◆ Page excerpt ◆
——————————

This is precisely where board-aware school management software becomes essential. The platform needs to store marks once and generate board-compliant report cards automatically based on the student's section and board affiliation.
How EdPayU Handles Multi-Board Report Cards
EdPayU is designed from the ground up to handle the complexity of Indian education boards. Here is how the platform addresses report card generation across boards.
- Board-specific templates: Pre-configured report card templates for CBSE, ICSE, and major state boards. Each template includes the correct grading scale, subject groupings, assessment components, and format layout mandated by the board.
- Automatic grade calculation: Teachers enter raw marks. The system automatically calculates grades, grade points, CGPA, and percentage based on the board's specific conversion rules. No manual lookup tables needed.
- Competency-based indicators: For CBSE and boards adopting NEP 2020 competency formats, the system supports competency descriptors alongside traditional marks, generating dual-format report cards that satisfy both old and new requirements.
- Term-wise and annual views: Support for quarterly, half-yearly, and annual assessment formats used by different boards. Tamil Nadu's multi-term cumulative format and CBSE's term-wise format are both handled natively.
- Co-scholastic grades: Separate input and display for co-scholastic areas (art, sports, work education, SUPW) as required by CBSE and ICSE.
- PDF generation in school branding: Report cards are generated as print-ready PDFs with the school's logo, header, and branding. Parents receive them via WhatsApp or can download from the platform.
- Multilingual report cards: For state boards that issue report cards in regional languages, EdPayU supports report card generation in 12 Indian languages.
Transfer students: When a student transfers from a CBSE school to a State Board school (or vice versa), the receiving school needs to map previous marks to the new grading system. EdPayU maintains the original marks data and provides conversion tools that help administrators create equivalent grades under the new board's framework.Frequently Asked Questions
Can one software generate report cards for CBSE, ICSE, and State Board students?

——————————

◆ Exercise ◆
Carry the passage on multi-board report card software forward from its final line. The entries placed after this point are not needed.

——————————

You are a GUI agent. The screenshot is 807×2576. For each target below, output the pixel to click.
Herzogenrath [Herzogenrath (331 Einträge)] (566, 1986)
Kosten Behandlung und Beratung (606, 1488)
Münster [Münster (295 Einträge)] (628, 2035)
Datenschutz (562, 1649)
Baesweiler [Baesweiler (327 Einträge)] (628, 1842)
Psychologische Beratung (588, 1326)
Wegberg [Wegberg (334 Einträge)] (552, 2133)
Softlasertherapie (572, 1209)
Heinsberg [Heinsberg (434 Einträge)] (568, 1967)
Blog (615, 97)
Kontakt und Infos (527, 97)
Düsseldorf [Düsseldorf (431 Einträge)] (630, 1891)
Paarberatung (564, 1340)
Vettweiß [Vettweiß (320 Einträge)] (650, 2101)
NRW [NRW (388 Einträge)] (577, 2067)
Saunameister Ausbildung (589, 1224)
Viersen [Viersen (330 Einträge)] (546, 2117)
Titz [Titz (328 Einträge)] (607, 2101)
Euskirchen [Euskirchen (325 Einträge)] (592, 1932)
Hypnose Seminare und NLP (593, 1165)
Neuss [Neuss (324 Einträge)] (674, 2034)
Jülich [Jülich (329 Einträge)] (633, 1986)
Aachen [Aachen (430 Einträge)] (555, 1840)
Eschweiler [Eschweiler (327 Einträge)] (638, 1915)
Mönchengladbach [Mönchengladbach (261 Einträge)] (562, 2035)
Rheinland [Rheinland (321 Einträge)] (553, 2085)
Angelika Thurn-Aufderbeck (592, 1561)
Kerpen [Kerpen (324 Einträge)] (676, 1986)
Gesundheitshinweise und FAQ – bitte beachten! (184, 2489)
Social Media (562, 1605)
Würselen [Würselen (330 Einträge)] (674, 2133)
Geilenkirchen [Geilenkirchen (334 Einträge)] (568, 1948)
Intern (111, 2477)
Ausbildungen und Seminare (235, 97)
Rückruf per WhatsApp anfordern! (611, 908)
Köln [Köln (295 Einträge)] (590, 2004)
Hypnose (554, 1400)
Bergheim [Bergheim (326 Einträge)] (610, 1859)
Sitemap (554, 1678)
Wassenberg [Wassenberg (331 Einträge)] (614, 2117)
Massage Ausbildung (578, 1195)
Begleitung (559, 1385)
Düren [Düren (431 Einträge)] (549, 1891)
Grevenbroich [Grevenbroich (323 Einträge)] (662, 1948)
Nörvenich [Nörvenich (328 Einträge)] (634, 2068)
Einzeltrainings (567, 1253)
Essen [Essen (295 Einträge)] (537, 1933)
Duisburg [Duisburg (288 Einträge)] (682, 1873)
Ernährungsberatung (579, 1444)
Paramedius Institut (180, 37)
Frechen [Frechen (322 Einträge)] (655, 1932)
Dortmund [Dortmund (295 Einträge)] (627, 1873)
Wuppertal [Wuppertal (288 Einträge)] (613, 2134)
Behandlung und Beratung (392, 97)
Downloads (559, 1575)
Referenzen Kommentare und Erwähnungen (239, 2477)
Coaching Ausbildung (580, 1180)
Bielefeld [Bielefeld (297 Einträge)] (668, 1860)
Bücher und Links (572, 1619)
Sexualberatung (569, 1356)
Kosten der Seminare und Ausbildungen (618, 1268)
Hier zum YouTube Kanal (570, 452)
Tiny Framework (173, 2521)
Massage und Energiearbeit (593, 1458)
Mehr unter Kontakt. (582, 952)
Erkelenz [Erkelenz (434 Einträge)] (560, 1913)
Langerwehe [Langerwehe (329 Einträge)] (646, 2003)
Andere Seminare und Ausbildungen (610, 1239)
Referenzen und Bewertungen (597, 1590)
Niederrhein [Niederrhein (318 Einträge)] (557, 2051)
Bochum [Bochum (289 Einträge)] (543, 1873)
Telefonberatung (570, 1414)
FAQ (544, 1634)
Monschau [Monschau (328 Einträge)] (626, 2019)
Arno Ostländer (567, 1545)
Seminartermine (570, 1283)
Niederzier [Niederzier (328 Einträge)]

——————————

◆ Solved exercise ◆
Yes. A well-designed school management platform like EdPayU stores marks in a board-agnostic format and applies board-specific grading rules at the time of report card generation. Teachers enter marks once, and the system generates the correct format based on the student's board affiliation. This is essential for multi-board institutions.
How do NEP 2020 competency indicators work on report cards?
Under NEP 2020, report cards are expected to show not just marks or grades but competency levels for each subject. For example, instead of just showing "Mathematics: 72%", the report card would also indicate whether the student is at "Developing" or "Proficient" level in specific competency areas like number sense, geometry, or data handling. CBSE has already introduced this for primary classes, and other boards are following.
What happens when a student transfers between boards?
Transfer between boards requires mark conversion. CBSE grades need to be converted to percentages for state boards, or vice versa. Schools typically use equivalency tables approved by the receiving board. A good school management platform maintains the original marks and provides conversion tools, ensuring no data is lost during the transition.
Are digital report cards legally valid?
Digital report cards generated by school management software are used for internal purposes, parent communication, and administrative records. For board examinations (Class 10 and 12), the official mark sheet is issued by the board itself. For school-level exams (Classes 1-9 and 11), digitally generated report cards signed by the principal and stamped by the school are accepted as valid academic records by most institutions.